* [Problem details]
Reproduce exactly the lines from the one containing "Instruction: Click the Solana logo icon" through the end of the entries, including both. Drop the pictures.

(Records supplied Opens)

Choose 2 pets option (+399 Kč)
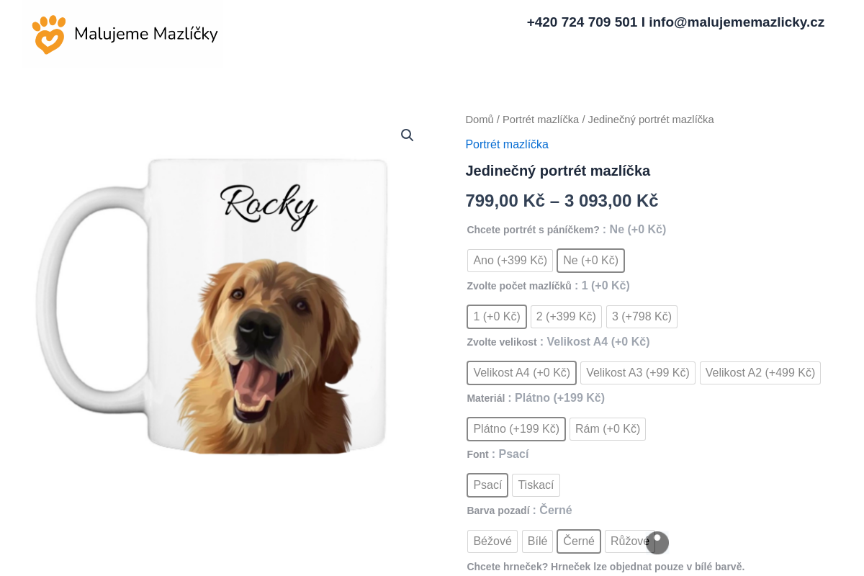The height and width of the screenshot is (576, 864). pos(566,316)
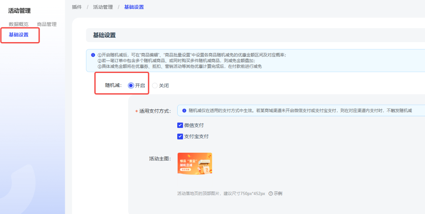
Task: Click the 随机减 field label
Action: click(113, 85)
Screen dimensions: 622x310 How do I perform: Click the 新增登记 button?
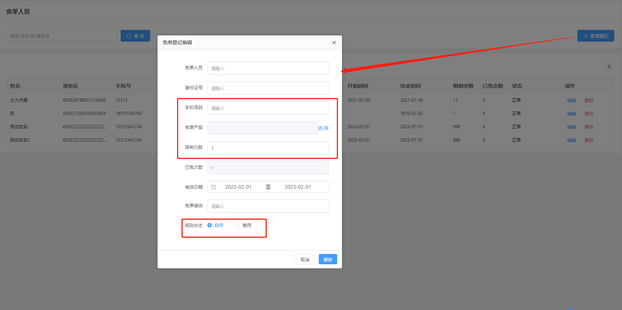(595, 36)
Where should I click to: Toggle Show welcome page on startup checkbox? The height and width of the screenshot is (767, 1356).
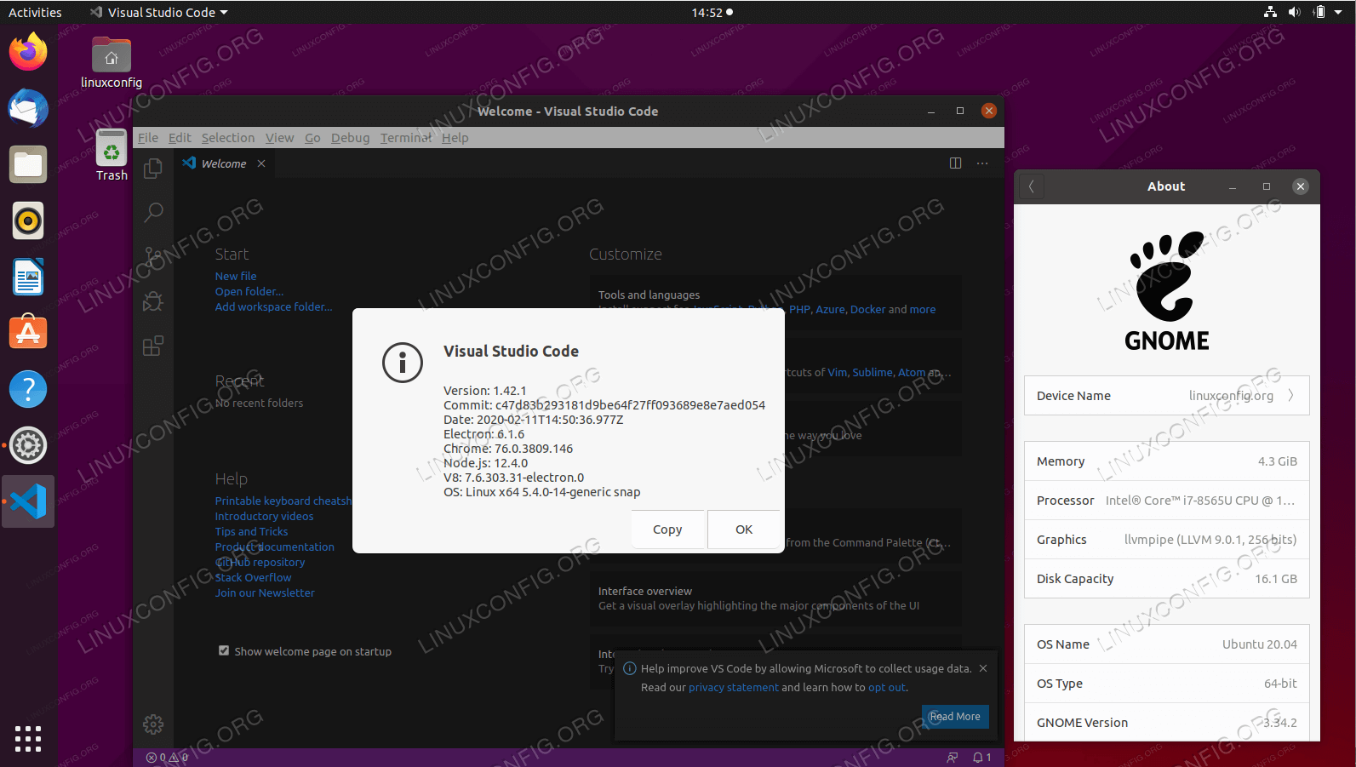[224, 651]
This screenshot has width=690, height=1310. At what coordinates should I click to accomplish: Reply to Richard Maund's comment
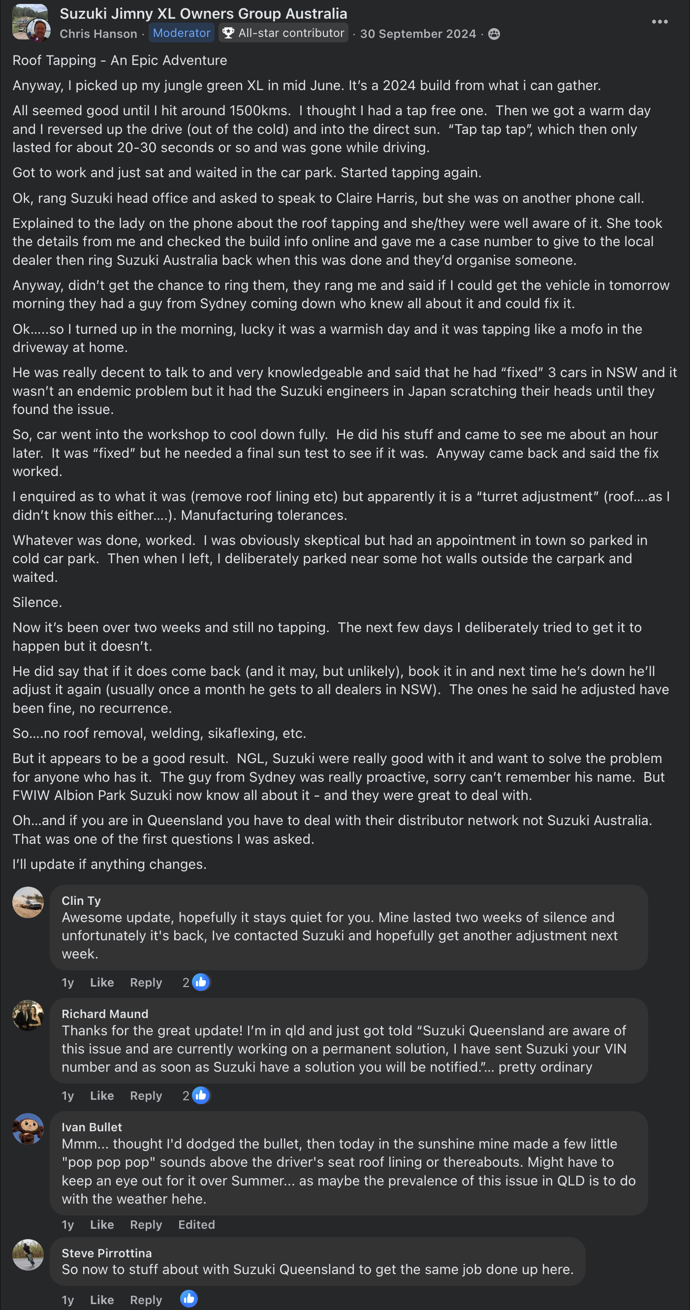tap(146, 1096)
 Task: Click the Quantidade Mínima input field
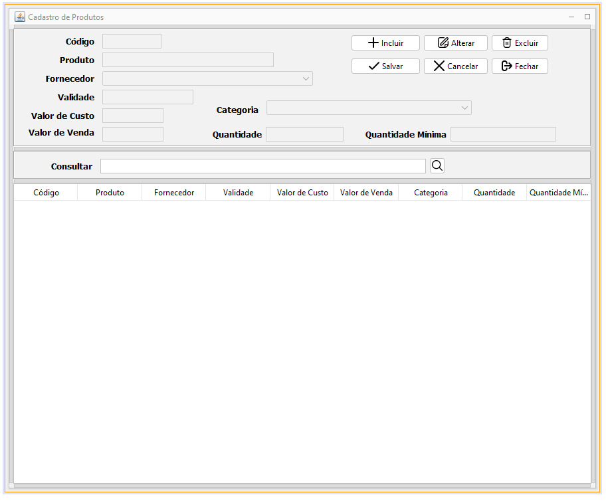503,134
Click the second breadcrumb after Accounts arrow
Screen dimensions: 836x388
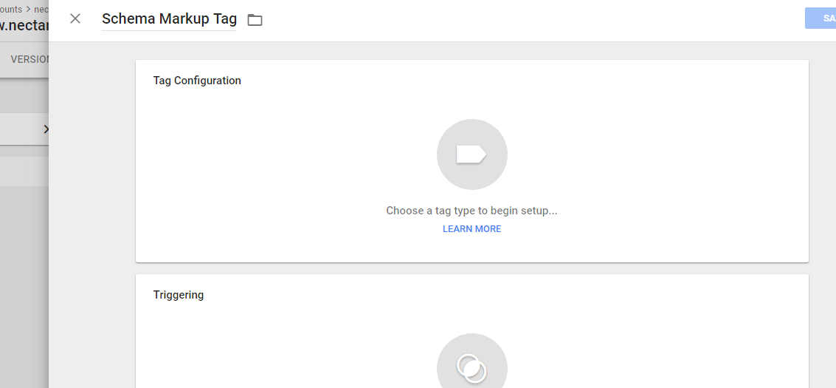[x=41, y=10]
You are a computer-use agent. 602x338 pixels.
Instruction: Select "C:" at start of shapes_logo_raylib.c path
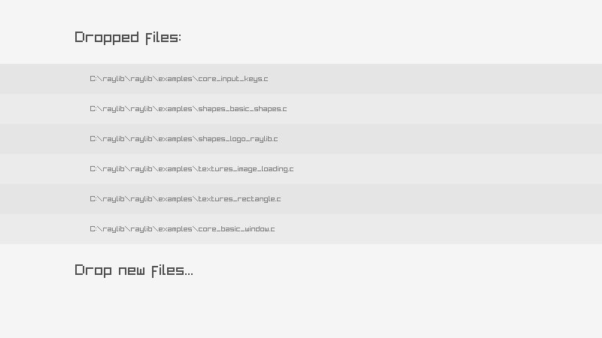point(94,139)
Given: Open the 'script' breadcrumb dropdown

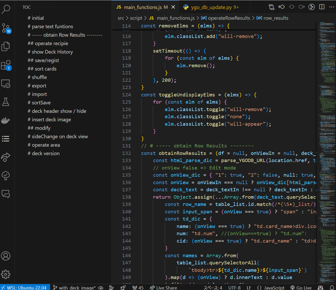Looking at the screenshot, I should 136,18.
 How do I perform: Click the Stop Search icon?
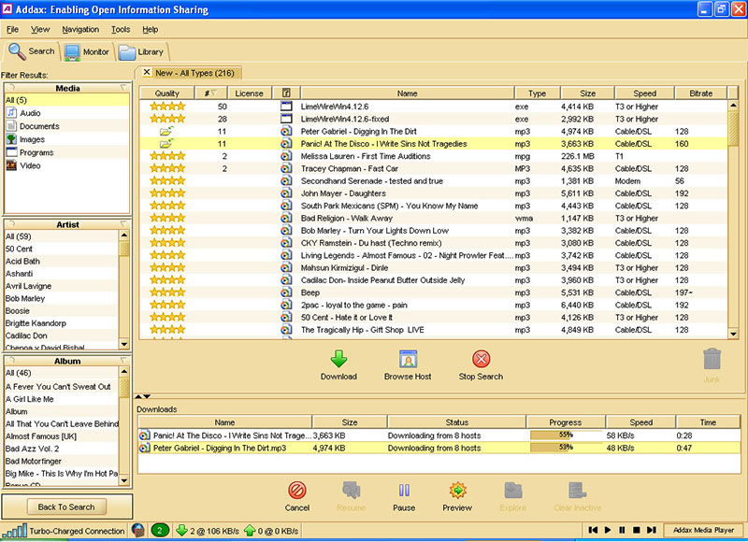480,358

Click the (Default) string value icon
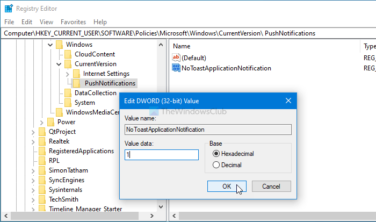point(177,58)
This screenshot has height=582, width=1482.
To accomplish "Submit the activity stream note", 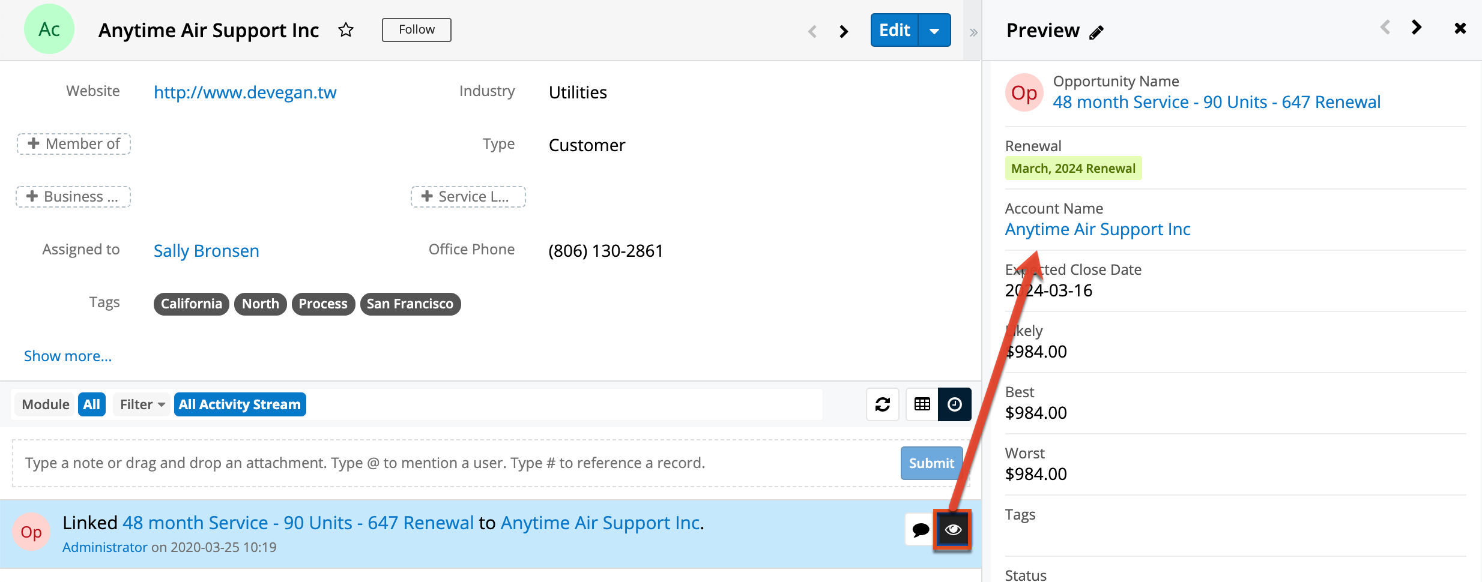I will click(x=931, y=463).
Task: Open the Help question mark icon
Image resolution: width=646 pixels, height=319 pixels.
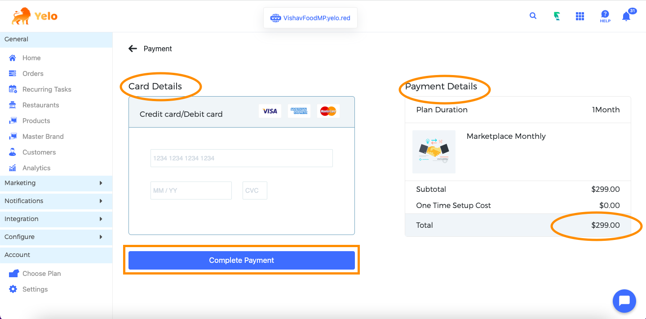Action: (x=605, y=16)
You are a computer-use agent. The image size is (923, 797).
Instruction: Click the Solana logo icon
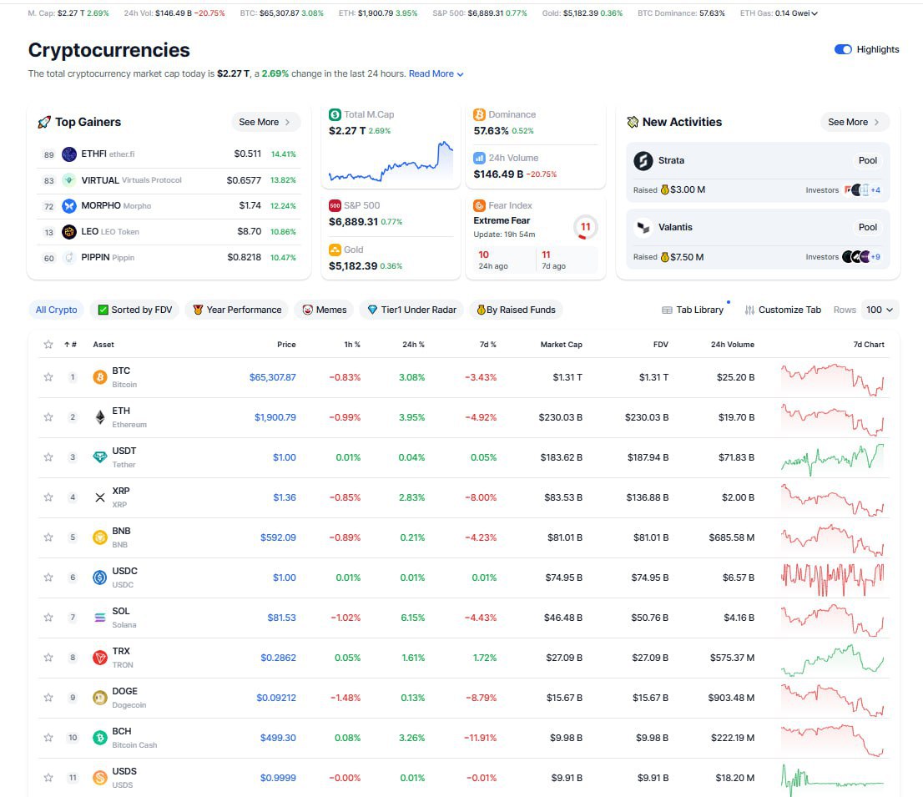click(x=99, y=618)
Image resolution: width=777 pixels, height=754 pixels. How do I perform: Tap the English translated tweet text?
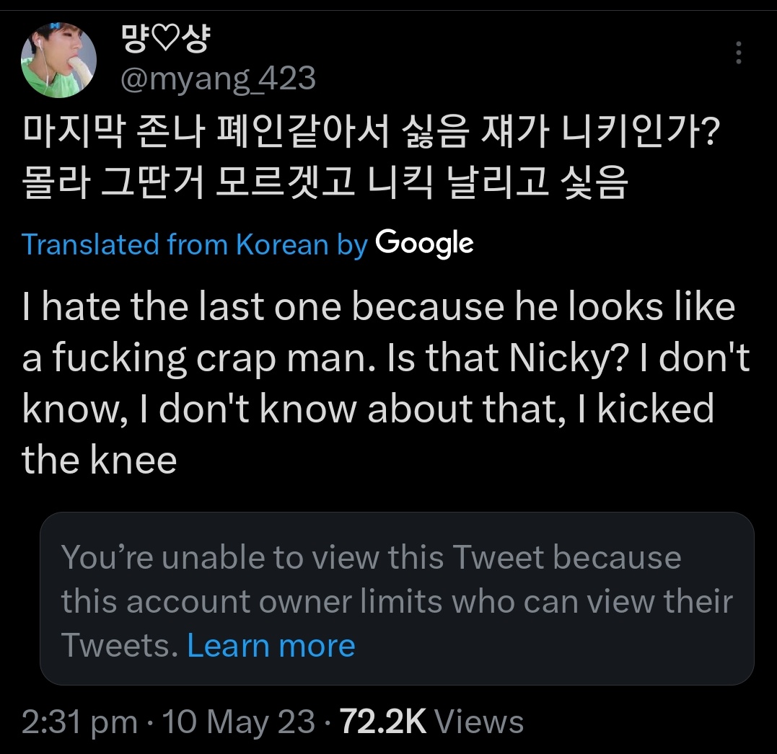click(375, 382)
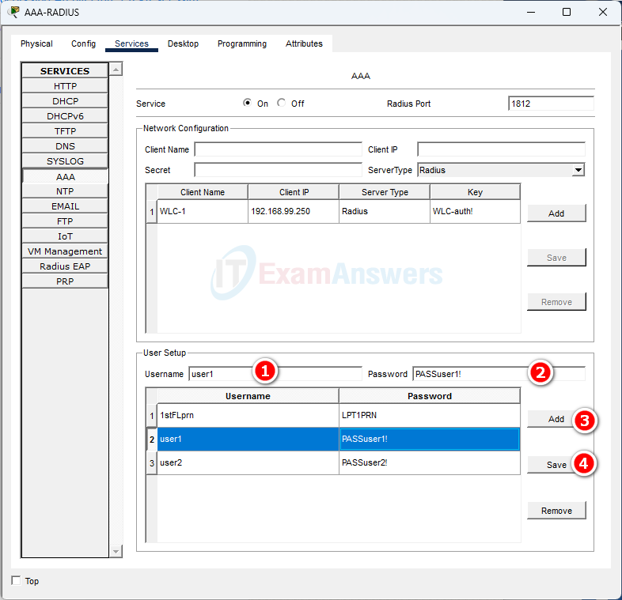Click the services list scroll-up arrow
622x600 pixels.
[x=116, y=70]
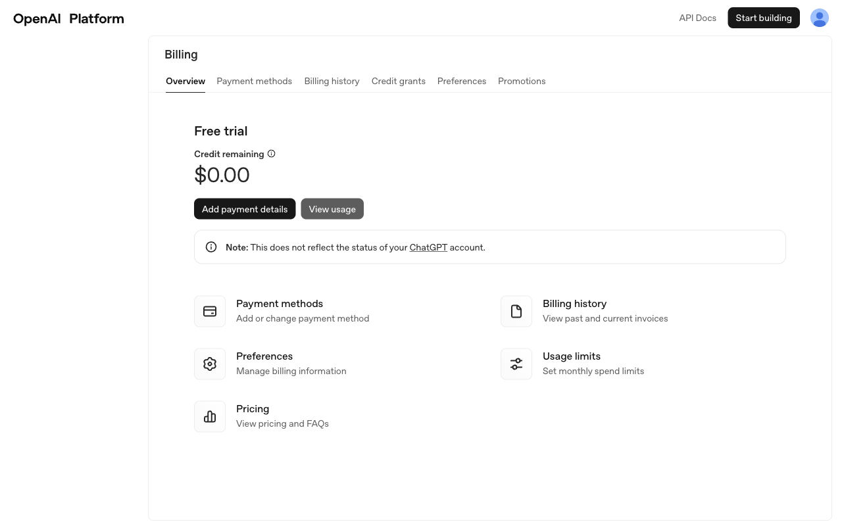This screenshot has height=526, width=842.
Task: Click the Add payment details button
Action: (244, 208)
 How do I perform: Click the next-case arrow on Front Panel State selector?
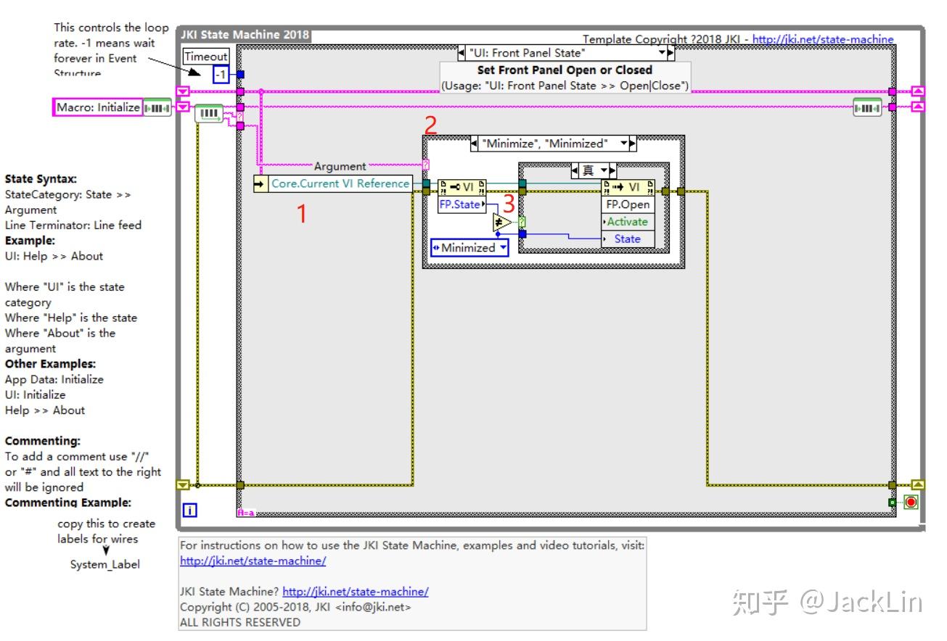[671, 52]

(Records supplied Closes)

* [Task solution]
Instruction: Click the Solana logo icon
click(x=99, y=618)
Image resolution: width=777 pixels, height=754 pixels. How do I perform: Tap the English translated tweet text?
click(375, 382)
Click the services list scroll-up arrow
622x600 pixels.
[x=116, y=70]
This screenshot has height=526, width=842.
Task: Click the Add payment details button
Action: (244, 208)
 How do I perform: Click the next-case arrow on Front Panel State selector?
[671, 52]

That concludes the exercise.